Pawlenty Backs Away From Tenther Claims: ‘I Wouldn’t Go So Far As To Say It’s A Legal Issue’ STEPHANOPOULOS: And Governor Pawlenty, let me begin with you, because after the speech on Thursday night, the president says he’s going to get this done. After the speech on Thursday night, you suggested perhaps invoking the Tenth Amendment, which reserves powers to the states, if indeed this does pass. What exactly are you saying? There is a movement to actually nullify health care if it passes?
PAWLENTY: Well, George, in the legal sense, I think the courts have addressed these Tenth Amendment issues, but more in the political sense, in the common sense arena, we need to have a clear understanding of what the federal government does well and what should be reserved to the states.

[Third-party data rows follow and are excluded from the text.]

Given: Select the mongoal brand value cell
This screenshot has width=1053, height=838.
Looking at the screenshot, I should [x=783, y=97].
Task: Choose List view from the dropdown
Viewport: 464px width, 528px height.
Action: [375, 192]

We have essentially Obamacare that’s been deployed in two states in major ways. One is in Tennessee. We have a Democratic governor, Phil Bredesen, said hey, look, we tried this cost savings as a way to fund a major overhaul of health care; it didn’t work. He’s in the news this morning saying, you know, don’t go down that path.

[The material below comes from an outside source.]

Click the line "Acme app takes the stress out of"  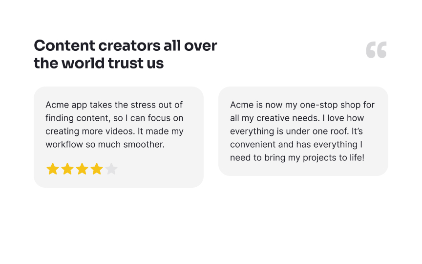point(114,105)
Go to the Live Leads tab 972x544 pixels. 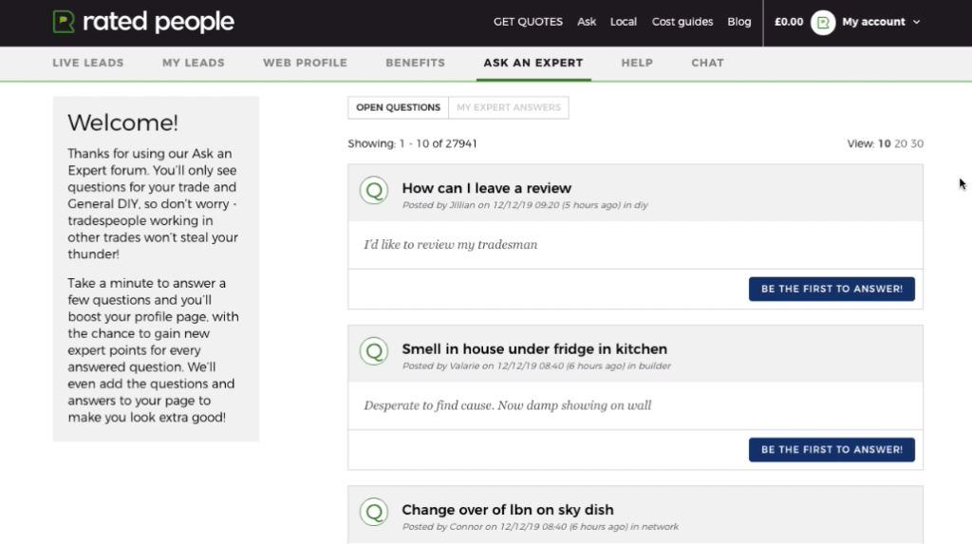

We have another state, Massachusetts, who tried essentially the same thing. They have the most expensive health care in the country. They have increasing waiting lines, and it’s not working.

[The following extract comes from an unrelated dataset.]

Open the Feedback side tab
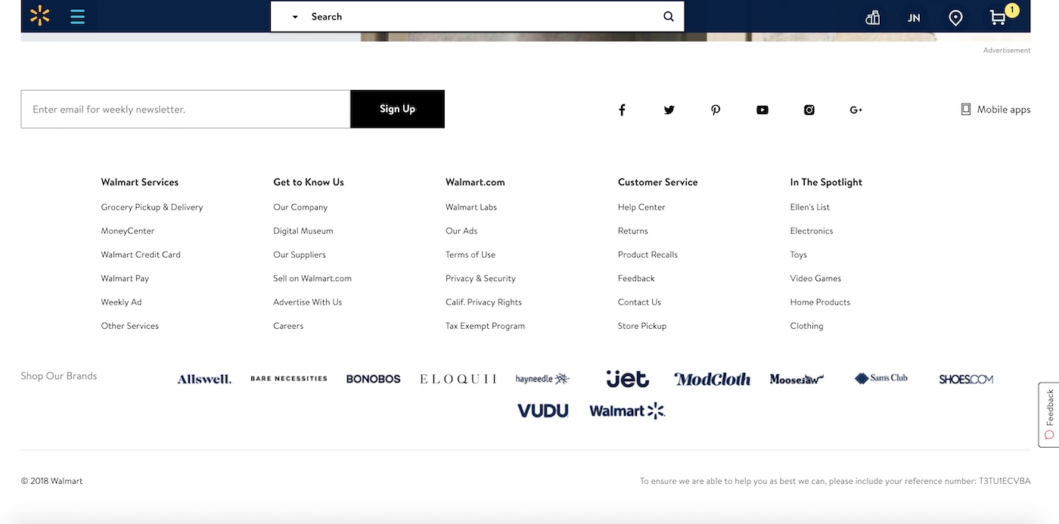 click(x=1048, y=414)

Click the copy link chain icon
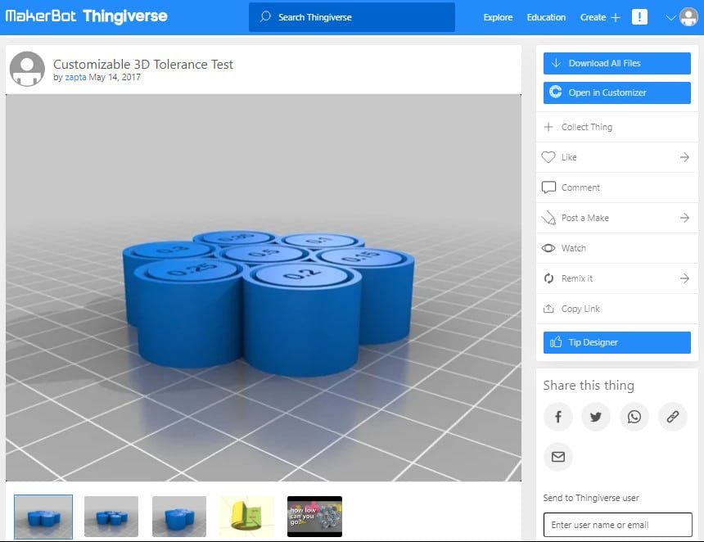[x=672, y=417]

STEPHANOPOULOS: So just to be clear, are you suggesting that any parts of the plan as the president has laid it out are unconstitutional?
PAWLENTY: Well, I wouldn’t go so far as to say it’s a legal issue. I was raising it as much as a practical matter, that there are some things that the federal government shouldn’t do, doesn’t do well, and should leave to the states.
STEPHANOPOULOS: Secretary Sebelius, what about that? The governor says there’s two places that a form of what the president is calling for has been tried, Tennessee and Massachusetts. He says they haven’t worked.
SEBELIUS: Well, I think that — first, good morning, Governor Pawlenty and senators. I — Tim and I were elected in 2002 and reelected in 2006, and I haven’t seen him in a while.
As he well knows, the Tennessee experiment is really different from anything that’s been talked about here. It’s something that really was an attempt to make a vastly over-expensive Medicaid system work. It did crash and burn. It’s different than any place in the country, I would suggest, that has done a much better job at expanding care and holding their costs.
In Massachusetts, they readily admit that they expanded care and didn’t look at the cost side of the puzzle, which is why I think the president continues to suggest that anything we do, it has to bend the cost curve. And as he said to Congress the other day, even if you bring down the rising health care costs .1 of a percent, you save $4 trillion over the first 10 years of the plan. So bending the cost curve has always been part of what Congress is talking about, and it’s impossible to do a state at a time. We need a national strategy.